╭──
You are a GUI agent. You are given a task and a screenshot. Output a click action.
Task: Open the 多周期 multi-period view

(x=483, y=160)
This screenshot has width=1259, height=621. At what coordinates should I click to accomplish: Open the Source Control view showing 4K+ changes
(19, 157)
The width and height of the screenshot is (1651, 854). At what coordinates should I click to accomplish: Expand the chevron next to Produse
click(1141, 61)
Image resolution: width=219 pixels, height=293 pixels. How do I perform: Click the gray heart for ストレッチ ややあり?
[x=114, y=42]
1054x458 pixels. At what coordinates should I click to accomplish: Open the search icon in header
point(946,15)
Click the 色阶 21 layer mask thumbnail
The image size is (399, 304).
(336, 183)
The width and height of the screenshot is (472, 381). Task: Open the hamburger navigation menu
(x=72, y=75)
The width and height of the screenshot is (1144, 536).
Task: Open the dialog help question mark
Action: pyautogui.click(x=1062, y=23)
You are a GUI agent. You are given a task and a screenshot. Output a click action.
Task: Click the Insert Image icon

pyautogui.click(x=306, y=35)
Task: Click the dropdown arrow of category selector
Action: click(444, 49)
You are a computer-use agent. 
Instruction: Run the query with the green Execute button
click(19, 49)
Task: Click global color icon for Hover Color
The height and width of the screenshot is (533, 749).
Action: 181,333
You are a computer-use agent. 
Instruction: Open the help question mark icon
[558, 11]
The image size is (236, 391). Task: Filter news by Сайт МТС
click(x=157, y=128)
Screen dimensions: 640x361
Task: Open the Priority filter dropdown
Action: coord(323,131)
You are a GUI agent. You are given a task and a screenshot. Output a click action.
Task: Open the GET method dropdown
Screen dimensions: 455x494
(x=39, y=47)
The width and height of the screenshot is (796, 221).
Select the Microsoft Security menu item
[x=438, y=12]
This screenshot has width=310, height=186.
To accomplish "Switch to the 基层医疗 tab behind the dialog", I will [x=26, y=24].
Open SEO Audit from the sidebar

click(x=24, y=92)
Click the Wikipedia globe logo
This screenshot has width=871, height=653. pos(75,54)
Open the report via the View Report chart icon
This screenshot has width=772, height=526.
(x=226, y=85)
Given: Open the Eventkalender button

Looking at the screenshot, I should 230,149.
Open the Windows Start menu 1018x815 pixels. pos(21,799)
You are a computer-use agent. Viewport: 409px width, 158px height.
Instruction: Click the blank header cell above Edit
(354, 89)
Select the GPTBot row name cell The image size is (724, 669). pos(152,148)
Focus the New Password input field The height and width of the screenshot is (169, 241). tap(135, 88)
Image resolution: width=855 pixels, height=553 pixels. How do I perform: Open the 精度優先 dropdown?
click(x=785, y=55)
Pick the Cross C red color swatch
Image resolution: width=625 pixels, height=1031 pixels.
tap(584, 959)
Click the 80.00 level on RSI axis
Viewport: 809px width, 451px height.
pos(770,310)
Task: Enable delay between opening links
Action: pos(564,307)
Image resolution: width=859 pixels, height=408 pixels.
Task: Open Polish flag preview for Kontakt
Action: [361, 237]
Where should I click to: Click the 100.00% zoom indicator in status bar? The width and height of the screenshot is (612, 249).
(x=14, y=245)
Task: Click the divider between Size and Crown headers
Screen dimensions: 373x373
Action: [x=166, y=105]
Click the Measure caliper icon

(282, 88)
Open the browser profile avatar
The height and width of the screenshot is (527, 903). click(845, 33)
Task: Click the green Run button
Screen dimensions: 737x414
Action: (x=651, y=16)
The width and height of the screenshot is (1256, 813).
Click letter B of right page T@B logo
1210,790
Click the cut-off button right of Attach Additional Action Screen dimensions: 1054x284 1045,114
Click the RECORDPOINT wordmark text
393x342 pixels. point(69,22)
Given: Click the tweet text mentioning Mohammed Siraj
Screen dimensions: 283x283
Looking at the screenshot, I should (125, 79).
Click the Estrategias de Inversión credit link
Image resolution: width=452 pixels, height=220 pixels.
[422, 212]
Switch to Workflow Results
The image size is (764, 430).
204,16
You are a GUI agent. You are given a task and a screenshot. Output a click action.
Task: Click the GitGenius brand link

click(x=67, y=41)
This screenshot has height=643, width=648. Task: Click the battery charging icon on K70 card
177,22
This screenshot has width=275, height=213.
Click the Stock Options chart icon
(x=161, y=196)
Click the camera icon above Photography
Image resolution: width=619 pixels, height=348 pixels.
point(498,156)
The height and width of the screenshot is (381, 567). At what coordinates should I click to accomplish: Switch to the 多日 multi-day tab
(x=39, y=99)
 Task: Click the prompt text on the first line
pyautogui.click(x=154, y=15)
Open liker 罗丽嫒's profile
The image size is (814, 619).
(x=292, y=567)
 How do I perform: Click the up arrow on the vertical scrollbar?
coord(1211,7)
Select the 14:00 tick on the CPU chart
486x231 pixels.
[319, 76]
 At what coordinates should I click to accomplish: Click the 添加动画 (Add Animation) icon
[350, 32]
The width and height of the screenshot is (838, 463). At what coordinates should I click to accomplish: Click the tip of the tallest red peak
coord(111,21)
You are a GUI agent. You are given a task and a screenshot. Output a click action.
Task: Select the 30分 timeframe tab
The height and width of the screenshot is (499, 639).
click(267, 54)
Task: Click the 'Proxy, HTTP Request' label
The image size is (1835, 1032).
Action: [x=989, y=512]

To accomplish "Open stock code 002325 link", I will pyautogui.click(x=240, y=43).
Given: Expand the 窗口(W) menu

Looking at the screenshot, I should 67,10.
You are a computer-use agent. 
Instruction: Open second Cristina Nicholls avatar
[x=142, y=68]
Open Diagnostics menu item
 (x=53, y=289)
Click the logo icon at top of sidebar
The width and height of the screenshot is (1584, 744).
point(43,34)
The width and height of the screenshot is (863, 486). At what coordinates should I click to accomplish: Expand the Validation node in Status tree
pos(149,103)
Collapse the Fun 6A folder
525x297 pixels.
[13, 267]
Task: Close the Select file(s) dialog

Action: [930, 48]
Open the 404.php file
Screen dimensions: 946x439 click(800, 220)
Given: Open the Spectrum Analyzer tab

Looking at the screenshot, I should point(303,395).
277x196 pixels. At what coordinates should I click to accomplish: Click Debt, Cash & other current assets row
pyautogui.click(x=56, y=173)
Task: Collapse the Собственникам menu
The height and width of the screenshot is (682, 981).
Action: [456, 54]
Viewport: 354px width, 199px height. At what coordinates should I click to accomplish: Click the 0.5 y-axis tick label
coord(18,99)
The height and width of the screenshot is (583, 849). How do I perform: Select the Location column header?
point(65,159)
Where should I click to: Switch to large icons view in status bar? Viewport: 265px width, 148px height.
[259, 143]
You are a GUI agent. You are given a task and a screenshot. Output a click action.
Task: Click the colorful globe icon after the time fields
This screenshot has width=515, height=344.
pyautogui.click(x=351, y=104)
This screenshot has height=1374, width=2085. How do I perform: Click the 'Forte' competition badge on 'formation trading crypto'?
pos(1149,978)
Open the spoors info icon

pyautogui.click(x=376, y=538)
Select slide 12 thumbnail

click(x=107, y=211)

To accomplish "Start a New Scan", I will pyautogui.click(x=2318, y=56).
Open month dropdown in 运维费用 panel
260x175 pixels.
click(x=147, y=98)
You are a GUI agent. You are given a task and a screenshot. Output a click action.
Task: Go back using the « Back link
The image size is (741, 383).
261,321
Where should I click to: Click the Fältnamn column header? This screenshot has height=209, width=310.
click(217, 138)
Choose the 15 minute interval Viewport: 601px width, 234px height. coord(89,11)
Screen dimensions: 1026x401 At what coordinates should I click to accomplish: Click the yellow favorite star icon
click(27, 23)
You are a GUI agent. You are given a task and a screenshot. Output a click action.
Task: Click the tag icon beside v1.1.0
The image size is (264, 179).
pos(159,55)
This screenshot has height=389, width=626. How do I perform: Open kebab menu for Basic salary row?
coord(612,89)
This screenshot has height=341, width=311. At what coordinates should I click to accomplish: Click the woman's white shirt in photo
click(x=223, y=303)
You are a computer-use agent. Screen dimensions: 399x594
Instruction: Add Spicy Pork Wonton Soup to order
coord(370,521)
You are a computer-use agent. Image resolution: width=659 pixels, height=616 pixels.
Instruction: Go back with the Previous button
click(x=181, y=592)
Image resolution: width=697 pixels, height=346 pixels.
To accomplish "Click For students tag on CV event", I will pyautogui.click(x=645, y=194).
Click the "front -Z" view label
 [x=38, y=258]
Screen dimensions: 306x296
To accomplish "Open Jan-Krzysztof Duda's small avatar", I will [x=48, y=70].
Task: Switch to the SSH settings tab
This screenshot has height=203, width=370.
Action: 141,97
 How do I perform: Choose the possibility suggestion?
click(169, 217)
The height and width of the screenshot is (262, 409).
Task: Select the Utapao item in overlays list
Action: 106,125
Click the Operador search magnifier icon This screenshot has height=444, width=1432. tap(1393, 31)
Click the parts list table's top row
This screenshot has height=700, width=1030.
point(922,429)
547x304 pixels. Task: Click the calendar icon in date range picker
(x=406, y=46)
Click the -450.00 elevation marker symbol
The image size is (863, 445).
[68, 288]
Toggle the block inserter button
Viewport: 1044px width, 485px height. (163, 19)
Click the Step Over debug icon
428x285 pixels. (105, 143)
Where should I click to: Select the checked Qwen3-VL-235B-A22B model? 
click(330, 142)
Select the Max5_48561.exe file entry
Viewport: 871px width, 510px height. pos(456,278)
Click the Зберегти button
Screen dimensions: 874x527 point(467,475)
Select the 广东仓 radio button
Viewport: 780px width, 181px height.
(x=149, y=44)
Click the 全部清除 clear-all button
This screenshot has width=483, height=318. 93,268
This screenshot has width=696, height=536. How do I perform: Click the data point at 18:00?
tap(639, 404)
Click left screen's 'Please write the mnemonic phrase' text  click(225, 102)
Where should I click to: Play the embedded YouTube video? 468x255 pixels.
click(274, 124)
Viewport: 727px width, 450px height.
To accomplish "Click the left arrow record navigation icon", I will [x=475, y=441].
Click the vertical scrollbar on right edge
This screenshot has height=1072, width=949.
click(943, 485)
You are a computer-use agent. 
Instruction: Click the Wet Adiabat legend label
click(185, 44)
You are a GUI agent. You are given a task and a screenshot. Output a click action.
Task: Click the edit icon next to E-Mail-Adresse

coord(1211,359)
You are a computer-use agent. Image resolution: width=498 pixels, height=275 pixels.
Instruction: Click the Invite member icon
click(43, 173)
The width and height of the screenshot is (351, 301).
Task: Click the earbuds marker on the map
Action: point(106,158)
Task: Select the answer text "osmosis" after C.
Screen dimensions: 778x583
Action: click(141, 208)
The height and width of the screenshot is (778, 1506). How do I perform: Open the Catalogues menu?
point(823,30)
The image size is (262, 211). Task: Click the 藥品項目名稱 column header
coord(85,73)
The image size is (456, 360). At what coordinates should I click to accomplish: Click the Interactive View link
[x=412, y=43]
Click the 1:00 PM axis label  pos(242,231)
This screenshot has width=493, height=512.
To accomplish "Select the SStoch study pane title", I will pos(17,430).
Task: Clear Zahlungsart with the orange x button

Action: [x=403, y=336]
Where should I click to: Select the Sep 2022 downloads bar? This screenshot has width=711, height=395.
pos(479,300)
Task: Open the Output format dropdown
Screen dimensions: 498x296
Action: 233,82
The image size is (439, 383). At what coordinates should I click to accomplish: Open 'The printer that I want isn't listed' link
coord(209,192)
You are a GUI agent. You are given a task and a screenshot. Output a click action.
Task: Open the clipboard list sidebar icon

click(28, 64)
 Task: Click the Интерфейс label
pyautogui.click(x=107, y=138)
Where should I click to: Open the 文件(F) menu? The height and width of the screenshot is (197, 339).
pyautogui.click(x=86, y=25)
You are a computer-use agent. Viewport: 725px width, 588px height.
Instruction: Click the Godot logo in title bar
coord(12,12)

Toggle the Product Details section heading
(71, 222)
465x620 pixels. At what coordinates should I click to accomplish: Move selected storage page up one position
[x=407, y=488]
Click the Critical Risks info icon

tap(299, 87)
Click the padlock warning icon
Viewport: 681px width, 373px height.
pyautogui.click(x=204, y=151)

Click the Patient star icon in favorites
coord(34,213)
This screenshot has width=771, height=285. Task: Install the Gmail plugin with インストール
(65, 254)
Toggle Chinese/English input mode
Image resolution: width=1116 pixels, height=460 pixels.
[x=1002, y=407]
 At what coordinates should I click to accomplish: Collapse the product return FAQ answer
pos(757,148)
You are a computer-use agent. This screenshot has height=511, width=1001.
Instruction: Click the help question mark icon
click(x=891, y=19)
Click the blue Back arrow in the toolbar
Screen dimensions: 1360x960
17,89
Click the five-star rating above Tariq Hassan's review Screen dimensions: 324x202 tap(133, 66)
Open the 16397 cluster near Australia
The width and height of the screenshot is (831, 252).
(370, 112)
╰──
◆ REQUEST ◆
Copy out every line of the listing above, starting at the line that contains "This screenshot has width=275, height=213." and ending at the line that contains "coord(111,21)", with both of those lines included.

◆ EXERCISE ANSWER ◆
This screenshot has width=275, height=213.
Click the Stock Options chart icon
(x=161, y=196)
Click the camera icon above Photography
Image resolution: width=619 pixels, height=348 pixels.
point(498,156)
The height and width of the screenshot is (381, 567). At what coordinates should I click to accomplish: Switch to the 多日 multi-day tab
(x=39, y=99)
 Task: Click the prompt text on the first line
pyautogui.click(x=154, y=15)
Open liker 罗丽嫒's profile
The image size is (814, 619).
(x=292, y=567)
 How do I perform: Click the up arrow on the vertical scrollbar?
coord(1211,7)
Select the 14:00 tick on the CPU chart
486x231 pixels.
[319, 76]
 At what coordinates should I click to accomplish: Click the 添加动画 (Add Animation) icon
[350, 32]
The width and height of the screenshot is (838, 463). At what coordinates should I click to accomplish: Click the tip of the tallest red peak
coord(111,21)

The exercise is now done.